I would argue that recent judgments of the Supreme Court such as those in Javed Hajam and Imran Pratapgadhi, and even the interim orders involving Prof. Mahmudabad and Vijay Shah, show us an unease with this present arrangement where the police can arrest first and understand the imputations and connotations of speech later. 

Different judges  are, naturally, responding differently to this unease, and until a Constitution Bench squarely deals with this issue, it would not be unsurprising to expect even more variation in judicial approaches to try and deal with excessive executive zeal in defending Article 19(2). 

In Imran Pratapgadhi, the Supreme Court summed this problem up nicely. The enforcement of free speech law makes it seem like it is not the right under Article 19(1)(a) which is privileged, but it is the restrictions under Article 19(2) which occupy pride of place within the state machinery. 

According to that bench of the Court, this was a perversion of the constitutional scheme, and it felt an urgent need to re-acquaint the State with the true import of the Constitution which gave primacy to fundamental rights. 

Imran Pratapgadhi was decided in March 2025, and Prof Mahmudabad was arrested in May.

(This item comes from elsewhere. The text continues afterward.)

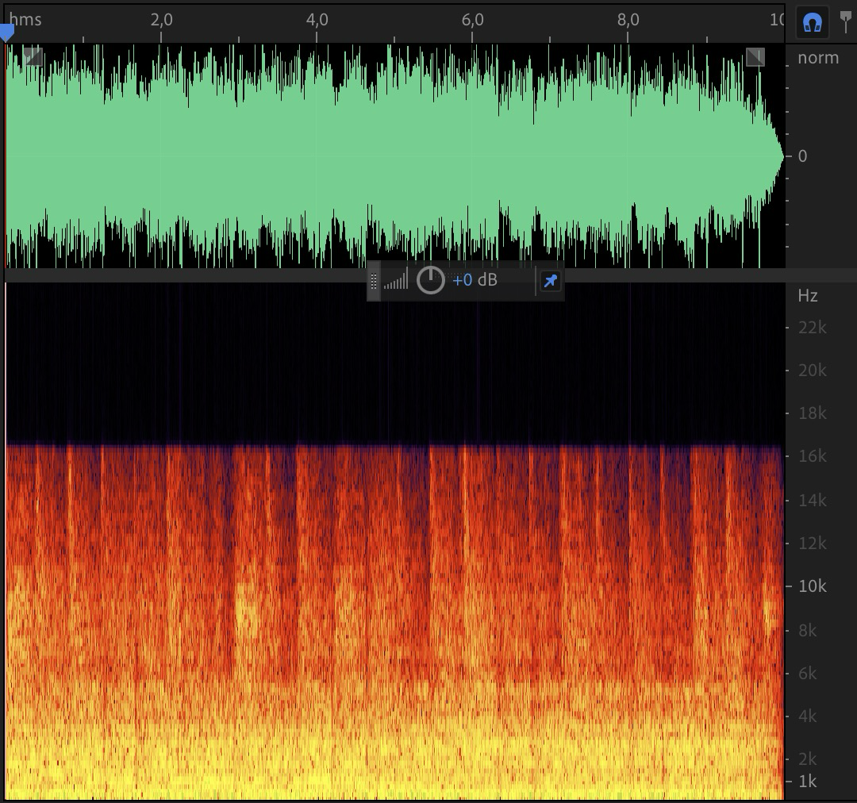The height and width of the screenshot is (803, 857).
Task: Click the blue playhead marker on the ruler
Action: [x=6, y=33]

It is evident that 60-year-long tendencies will take much longer to be re-wired than a few months. 

In this process, we can either continue with selective outrage over individual cases, or supplement it with consistent scrutiny of the structure of our law—if we are really serious about restoring the primacy of Article 19(1)(a).

(Abhinav Sekhri is a Delhi-based lawyer who writes on criminal law and procedure.)